→ EXERCISE DETAILS:
Transcribe only what runs from the line containing "1067x590 pixels. Task: Select" through the final line below, exactly, and leave every picture out.

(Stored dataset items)

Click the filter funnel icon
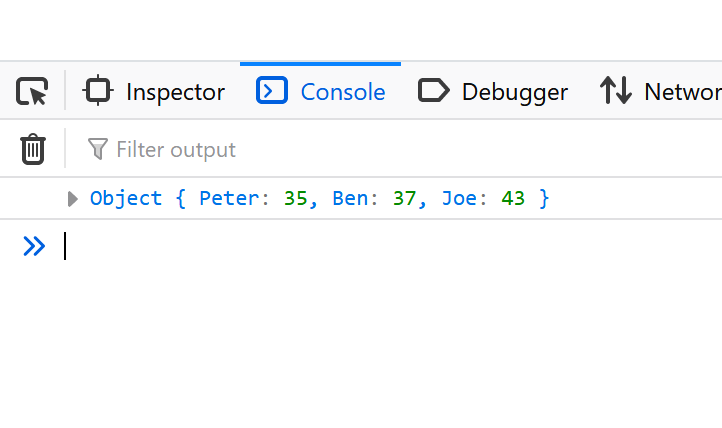Screen dimensions: 722x428 97,149
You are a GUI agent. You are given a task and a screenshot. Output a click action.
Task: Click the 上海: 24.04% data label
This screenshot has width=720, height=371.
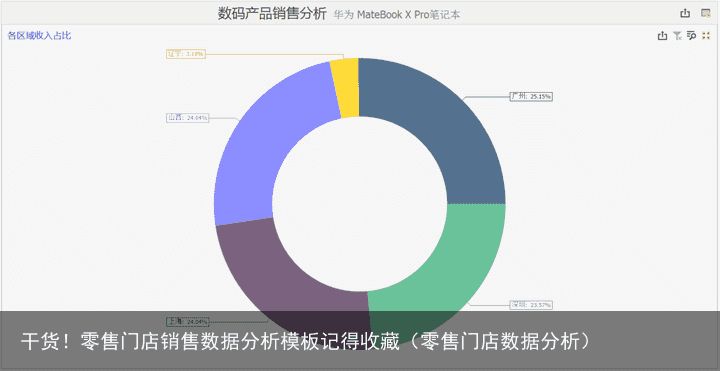[188, 321]
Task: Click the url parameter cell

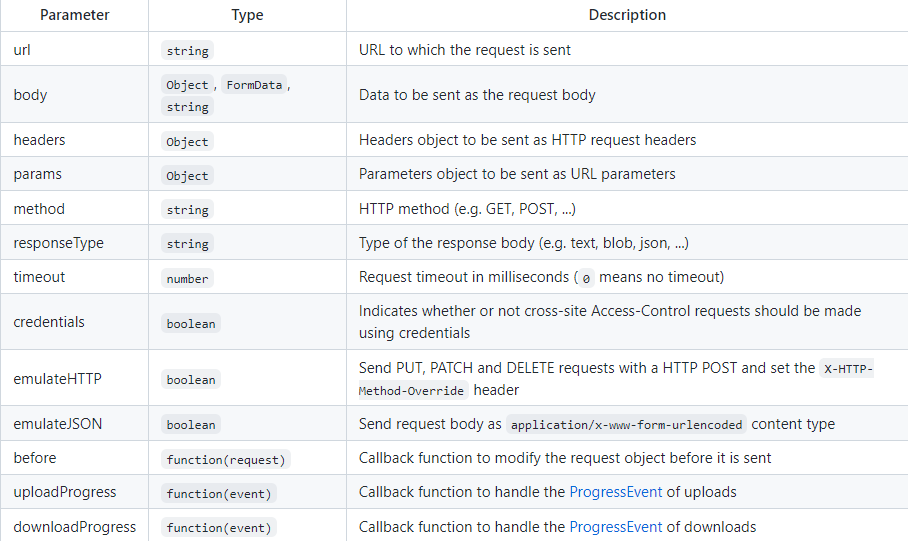Action: click(x=22, y=49)
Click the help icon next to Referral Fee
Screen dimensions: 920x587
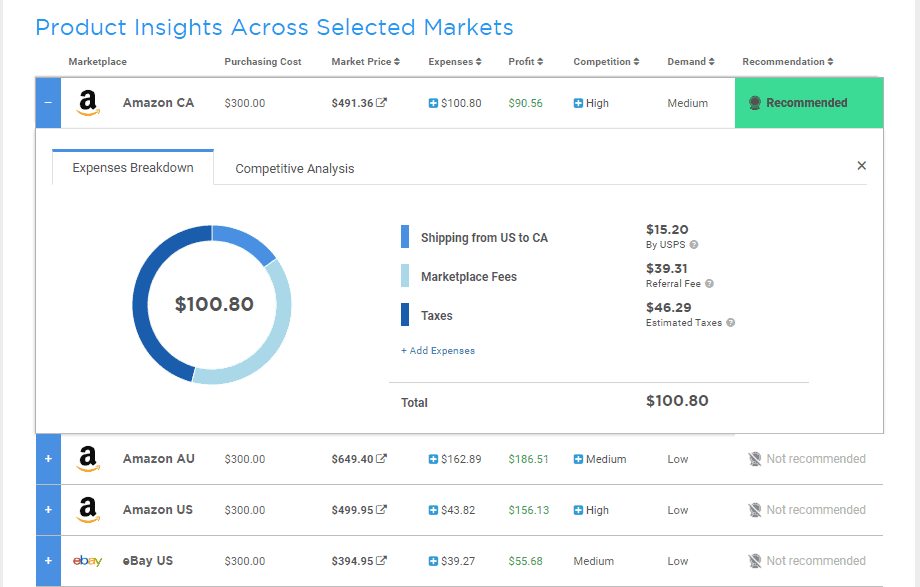[x=709, y=284]
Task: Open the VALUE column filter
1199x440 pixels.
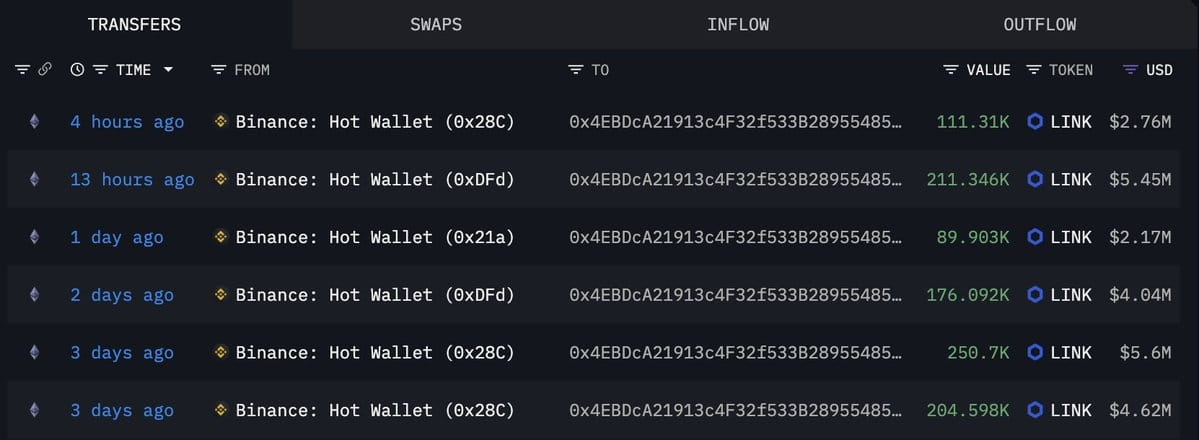Action: [x=951, y=70]
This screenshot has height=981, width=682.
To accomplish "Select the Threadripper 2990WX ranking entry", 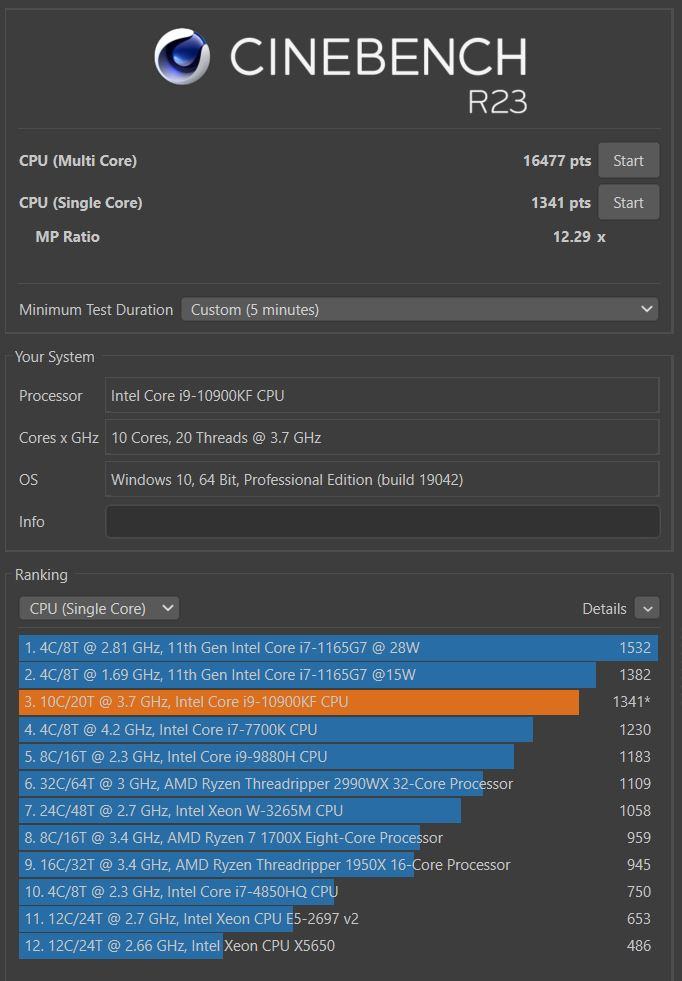I will [x=338, y=783].
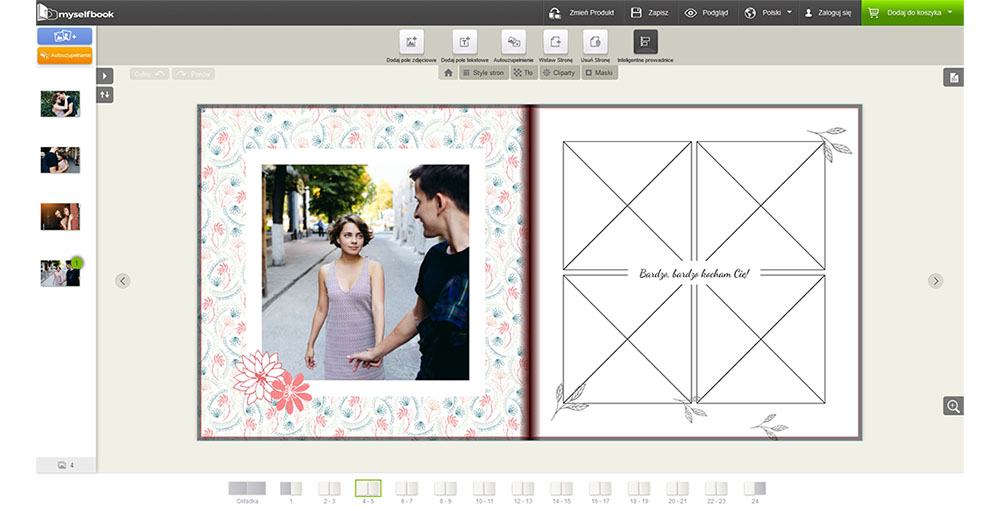Toggle Inteligentne prowadnice guides
The width and height of the screenshot is (1000, 511).
(645, 42)
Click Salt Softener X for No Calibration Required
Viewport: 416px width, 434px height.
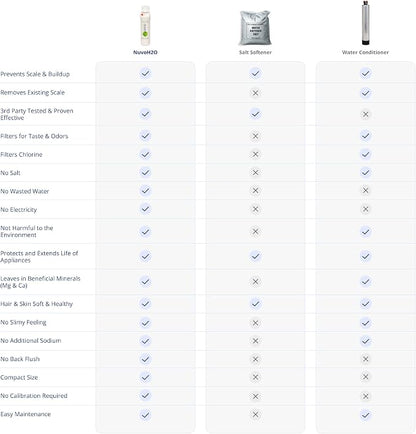click(x=255, y=396)
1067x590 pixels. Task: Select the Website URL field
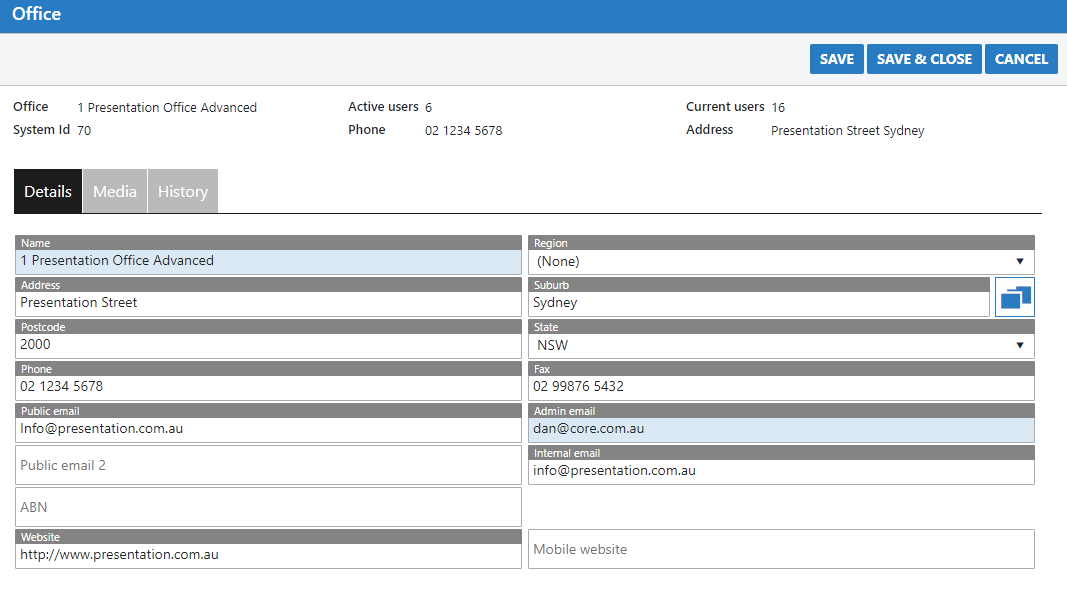pyautogui.click(x=268, y=555)
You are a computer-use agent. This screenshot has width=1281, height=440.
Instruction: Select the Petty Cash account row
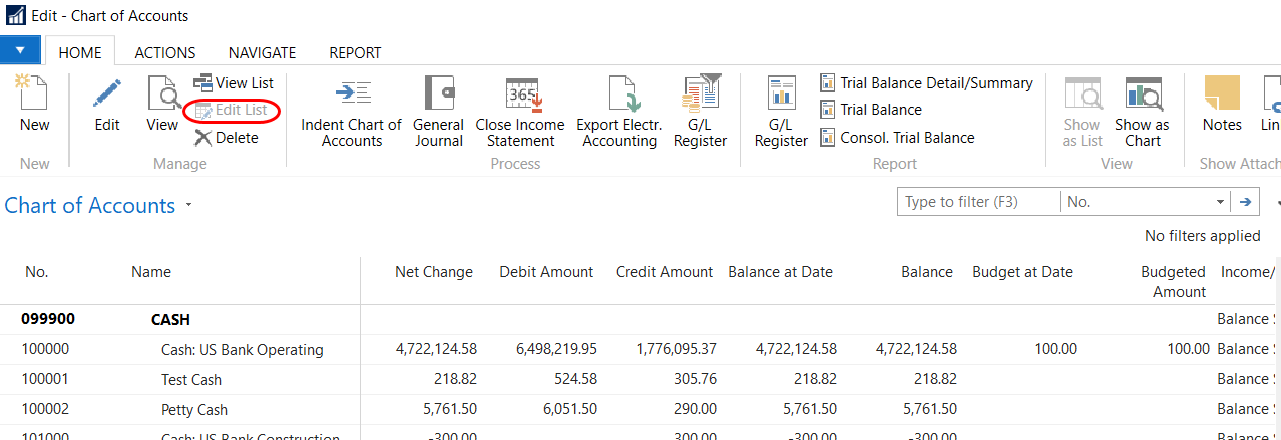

→ YOUR SOLUTION:
1067x590 pixels. Task: Select the Website URL field
pyautogui.click(x=268, y=555)
You are a computer-use agent. This screenshot has width=1281, height=440.
Instruction: Select the Petty Cash account row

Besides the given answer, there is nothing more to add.